What is needed is an exact copy of all the lines below.

------ Data to process ------

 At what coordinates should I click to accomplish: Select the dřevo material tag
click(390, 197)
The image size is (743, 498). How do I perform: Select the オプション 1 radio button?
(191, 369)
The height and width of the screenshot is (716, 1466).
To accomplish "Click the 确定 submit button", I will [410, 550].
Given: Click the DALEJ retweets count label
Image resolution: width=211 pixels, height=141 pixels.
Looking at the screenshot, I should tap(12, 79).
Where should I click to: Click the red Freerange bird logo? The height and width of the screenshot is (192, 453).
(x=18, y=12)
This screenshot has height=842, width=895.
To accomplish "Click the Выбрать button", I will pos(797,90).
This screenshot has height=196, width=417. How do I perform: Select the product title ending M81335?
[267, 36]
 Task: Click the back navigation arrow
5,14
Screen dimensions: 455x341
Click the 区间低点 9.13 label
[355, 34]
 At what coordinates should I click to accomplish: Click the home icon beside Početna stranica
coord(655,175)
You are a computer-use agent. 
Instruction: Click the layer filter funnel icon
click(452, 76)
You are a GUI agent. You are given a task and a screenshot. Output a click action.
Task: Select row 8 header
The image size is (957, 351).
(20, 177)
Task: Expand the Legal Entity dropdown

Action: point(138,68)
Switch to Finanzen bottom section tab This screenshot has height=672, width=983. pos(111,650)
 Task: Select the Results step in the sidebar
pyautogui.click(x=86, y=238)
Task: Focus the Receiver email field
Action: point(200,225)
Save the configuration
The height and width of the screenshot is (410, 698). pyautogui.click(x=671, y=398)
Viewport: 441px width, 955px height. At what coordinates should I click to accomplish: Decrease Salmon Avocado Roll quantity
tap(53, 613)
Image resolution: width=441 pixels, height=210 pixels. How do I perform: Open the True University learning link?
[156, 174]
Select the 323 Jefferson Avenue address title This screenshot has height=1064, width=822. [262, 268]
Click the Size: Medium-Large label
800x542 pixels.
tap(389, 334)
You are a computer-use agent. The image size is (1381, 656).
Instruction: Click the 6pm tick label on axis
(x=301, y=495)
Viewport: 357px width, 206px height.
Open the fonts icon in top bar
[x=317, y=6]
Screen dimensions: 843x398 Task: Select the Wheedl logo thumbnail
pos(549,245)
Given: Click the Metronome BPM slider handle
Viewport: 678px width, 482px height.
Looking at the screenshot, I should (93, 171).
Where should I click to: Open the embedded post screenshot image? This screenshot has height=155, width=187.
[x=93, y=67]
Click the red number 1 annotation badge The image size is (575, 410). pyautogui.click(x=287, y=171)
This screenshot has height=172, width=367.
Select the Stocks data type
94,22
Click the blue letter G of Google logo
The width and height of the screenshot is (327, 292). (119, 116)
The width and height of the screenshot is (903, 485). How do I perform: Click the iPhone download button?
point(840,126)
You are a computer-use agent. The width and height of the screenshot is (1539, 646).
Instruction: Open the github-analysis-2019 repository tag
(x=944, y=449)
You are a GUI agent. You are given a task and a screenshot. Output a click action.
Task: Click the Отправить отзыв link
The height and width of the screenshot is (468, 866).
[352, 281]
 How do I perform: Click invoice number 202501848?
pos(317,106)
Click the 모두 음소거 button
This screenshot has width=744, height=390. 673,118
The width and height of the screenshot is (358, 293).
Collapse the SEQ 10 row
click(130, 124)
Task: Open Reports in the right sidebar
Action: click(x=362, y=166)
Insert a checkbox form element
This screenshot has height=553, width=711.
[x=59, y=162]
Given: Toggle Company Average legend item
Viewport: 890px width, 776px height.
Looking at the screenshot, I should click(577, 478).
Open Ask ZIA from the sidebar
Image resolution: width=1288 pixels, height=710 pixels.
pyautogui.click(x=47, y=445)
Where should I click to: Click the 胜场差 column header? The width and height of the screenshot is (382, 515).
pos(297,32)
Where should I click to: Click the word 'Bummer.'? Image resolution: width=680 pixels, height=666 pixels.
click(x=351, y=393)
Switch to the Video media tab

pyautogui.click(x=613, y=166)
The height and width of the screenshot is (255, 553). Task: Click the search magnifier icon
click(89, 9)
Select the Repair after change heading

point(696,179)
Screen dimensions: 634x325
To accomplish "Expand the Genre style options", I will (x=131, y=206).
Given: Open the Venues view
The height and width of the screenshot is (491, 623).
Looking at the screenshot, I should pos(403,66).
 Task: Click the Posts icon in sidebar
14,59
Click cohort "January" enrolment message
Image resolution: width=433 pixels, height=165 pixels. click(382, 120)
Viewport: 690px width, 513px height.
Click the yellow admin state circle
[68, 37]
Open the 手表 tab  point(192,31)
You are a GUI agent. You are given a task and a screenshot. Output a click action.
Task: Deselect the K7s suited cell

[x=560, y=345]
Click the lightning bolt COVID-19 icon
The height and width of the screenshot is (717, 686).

------

Reply to the exercise —
 At what coordinates should I click to accomplish: Select the dřevo material tag
click(390, 197)
The image size is (743, 498). How do I perform: Select the オプション 1 radio button?
(191, 369)
The height and width of the screenshot is (716, 1466).
To accomplish "Click the 确定 submit button", I will [410, 550].
Given: Click the DALEJ retweets count label
Image resolution: width=211 pixels, height=141 pixels.
Looking at the screenshot, I should tap(12, 79).
Where should I click to: Click the red Freerange bird logo? The height and width of the screenshot is (192, 453).
(x=18, y=12)
This screenshot has height=842, width=895.
To accomplish "Click the Выбрать button", I will pos(797,90).
This screenshot has height=196, width=417. How do I perform: Select the product title ending M81335?
[267, 36]
 Task: Click the back navigation arrow
5,14
Screen dimensions: 455x341
Click the 区间低点 9.13 label
[355, 34]
 At what coordinates should I click to accomplish: Click the home icon beside Početna stranica
coord(655,175)
You are a computer-use agent. 
Instruction: Click the layer filter funnel icon
click(452, 76)
You are a GUI agent. You are given a task and a screenshot. Output a click action.
Task: Select row 8 header
The image size is (957, 351).
(20, 177)
Task: Expand the Legal Entity dropdown

Action: point(138,68)
Switch to Finanzen bottom section tab This screenshot has height=672, width=983. pos(111,650)
 Task: Select the Results step in the sidebar
pyautogui.click(x=86, y=238)
Task: Focus the Receiver email field
Action: point(200,225)
Save the configuration
The height and width of the screenshot is (410, 698). pyautogui.click(x=671, y=398)
Viewport: 441px width, 955px height. At what coordinates should I click to accomplish: Decrease Salmon Avocado Roll quantity
tap(53, 613)
Image resolution: width=441 pixels, height=210 pixels. How do I perform: Open the True University learning link?
[156, 174]
Select the 323 Jefferson Avenue address title This screenshot has height=1064, width=822. [262, 268]
Click the Size: Medium-Large label
800x542 pixels.
tap(389, 334)
You are a computer-use agent. The image size is (1381, 656).
Instruction: Click the 6pm tick label on axis
(x=301, y=495)
Viewport: 357px width, 206px height.
Open the fonts icon in top bar
[x=317, y=6]
Screen dimensions: 843x398 Task: Select the Wheedl logo thumbnail
pos(549,245)
Given: Click the Metronome BPM slider handle
Viewport: 678px width, 482px height.
Looking at the screenshot, I should (93, 171).
Where should I click to: Open the embedded post screenshot image? This screenshot has height=155, width=187.
[x=93, y=67]
Click the red number 1 annotation badge The image size is (575, 410). pyautogui.click(x=287, y=171)
This screenshot has height=172, width=367.
Select the Stocks data type
94,22
Click the blue letter G of Google logo
The width and height of the screenshot is (327, 292). (119, 116)
The width and height of the screenshot is (903, 485). How do I perform: Click the iPhone download button?
point(840,126)
You are a computer-use agent. The width and height of the screenshot is (1539, 646).
Instruction: Open the github-analysis-2019 repository tag
(x=944, y=449)
You are a GUI agent. You are given a task and a screenshot. Output a click action.
Task: Click the Отправить отзыв link
The height and width of the screenshot is (468, 866).
[352, 281]
 How do I perform: Click invoice number 202501848?
pos(317,106)
Click the 모두 음소거 button
This screenshot has width=744, height=390. 673,118
The width and height of the screenshot is (358, 293).
Collapse the SEQ 10 row
click(130, 124)
Task: Open Reports in the right sidebar
Action: click(x=362, y=166)
Insert a checkbox form element
This screenshot has height=553, width=711.
[x=59, y=162]
Given: Toggle Company Average legend item
Viewport: 890px width, 776px height.
Looking at the screenshot, I should click(577, 478).
Open Ask ZIA from the sidebar
Image resolution: width=1288 pixels, height=710 pixels.
pyautogui.click(x=47, y=445)
Where should I click to: Click the 胜场差 column header? The width and height of the screenshot is (382, 515).
pos(297,32)
Where should I click to: Click the word 'Bummer.'? Image resolution: width=680 pixels, height=666 pixels.
click(x=351, y=393)
Switch to the Video media tab

pyautogui.click(x=613, y=166)
The height and width of the screenshot is (255, 553). Task: Click the search magnifier icon
click(89, 9)
Select the Repair after change heading

point(696,179)
Screen dimensions: 634x325
To accomplish "Expand the Genre style options", I will (x=131, y=206).
Given: Open the Venues view
The height and width of the screenshot is (491, 623).
Looking at the screenshot, I should pos(403,66).
 Task: Click the Posts icon in sidebar
14,59
Click cohort "January" enrolment message
Image resolution: width=433 pixels, height=165 pixels. click(382, 120)
Viewport: 690px width, 513px height.
Click the yellow admin state circle
[68, 37]
Open the 手表 tab  point(192,31)
You are a GUI agent. You are given a task and a screenshot. Output a click action.
Task: Deselect the K7s suited cell

[x=560, y=345]
Click the lightning bolt COVID-19 icon
The height and width of the screenshot is (717, 686).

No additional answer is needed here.